Extract:
To begin prototyping, start the Jupyter notebook server and then create a new notebook using the web interface.

> jupyter notebook

Once the notebook has loaded, enter the code into the first cell, then click the run button. Many keyboard shortcuts that are common to code editors are present, along with automatic indenting when a new block is begun (Figure 1-1).

Pdb works with Jupyter notebooks through the web interface, interrupting execution and displaying a new input prompt (Figure 1-2), in the same way that it does in the command line. All the standard pdb functionality is exposed through this interface, so the tips from the pdb section of this chapter can also be used in a Jupyter environment.

Prototyping in this chapter

There are advantages and disadvantages to all the methods we’ve explored, but each has its place. For very simple one-liners, such as list comprehensions, I often use the REPL, as it’s the fastest to start up and has no complex control flow that would be hard to debug.

For more complex tasks, such as bringing functions from external libraries together and doing multiple things with them, a more featureful approach is usually more efficient. I encourage you to try different approaches when prototyping things to understand where the sweet spot is in terms of convenience and your personal preferences.

In this chapter, we will be prototyping a few different functions that return data about the system they’re running on. They will depend on some external libraries, and we may need to use some simple loops, but not extensively.

As we’re unlikely to have complex control structures, the indenting code feature isn’t a concern. Re-running previous commands will be useful as we’re dealing with multiple different data sources. It’s possible that some of these data sources will be slow, so we don’t want to be forced to always re-run every data source command when working on one of them. That discounts the REPL and is a closer fit for Jupyter than the script-based processes.

Exercises to complete:
1. In the extract on prototyping, which method does the writer often use for very simple one-liners such as list comprehensions?
2. Condense the paragraph of the extract on prototyping that begins "As we're unlikely to have complex control structures" into a short bulleted list.
3. Carry on with the extract on prototyping, starting after its final sentence.

Dataset excerpt:
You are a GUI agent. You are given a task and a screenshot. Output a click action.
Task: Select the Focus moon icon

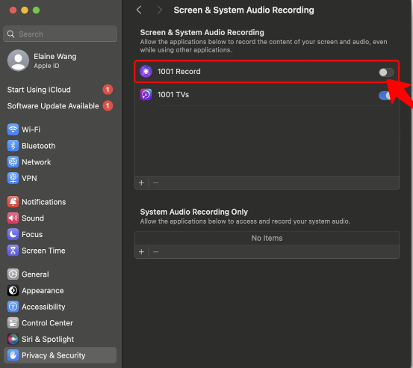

Per-task outputs:
1. The REPL, because it is the fastest to start up and has no complex control flow that would be hard to debug.

2.
- Complex control structures are unlikely, so the code-indenting feature isn't a concern.
- Re-running previous commands will be useful because there are multiple data sources.
- Some data sources may be slow, so re-running every data source command while working on one of them should be avoided.
- This rules out the REPL and fits Jupyter better than the script-based processes.

3.
We want to be able to introspect the results of each data source, but we are unlikely to need to introspect the internal variables of individual data sources, which suggests the pdb-based approaches are not necessary (and, if that changes, we can always add in a breakpoint() call). We will want to store the code we’re writing, but that only discounts the REPL which has already been discounted. Finally, we want to be able to edit code and see the difference it makes.

If we compare these requirements to Table 1-1, we can create Table 1-2, which shows that the Jupyter approach covers all of the features we need well, whereas the script approach is good enough but not quite optimal in terms of ability to re-run previous commands.

Prototyping our scripts

A logical first step is to create a Python program that returns various information about the system it is running on. Later on, these pieces of information will be part of the data that’s aggregated, but for now some simple data is an appropriate first objective.

In the spirit of starting small, we’ll use the first cell for finding the version of Python we are running, shown in Figure 1-4. As this is exposed by the Python standard library and works on all platforms, it is a good placeholder for something more interesting.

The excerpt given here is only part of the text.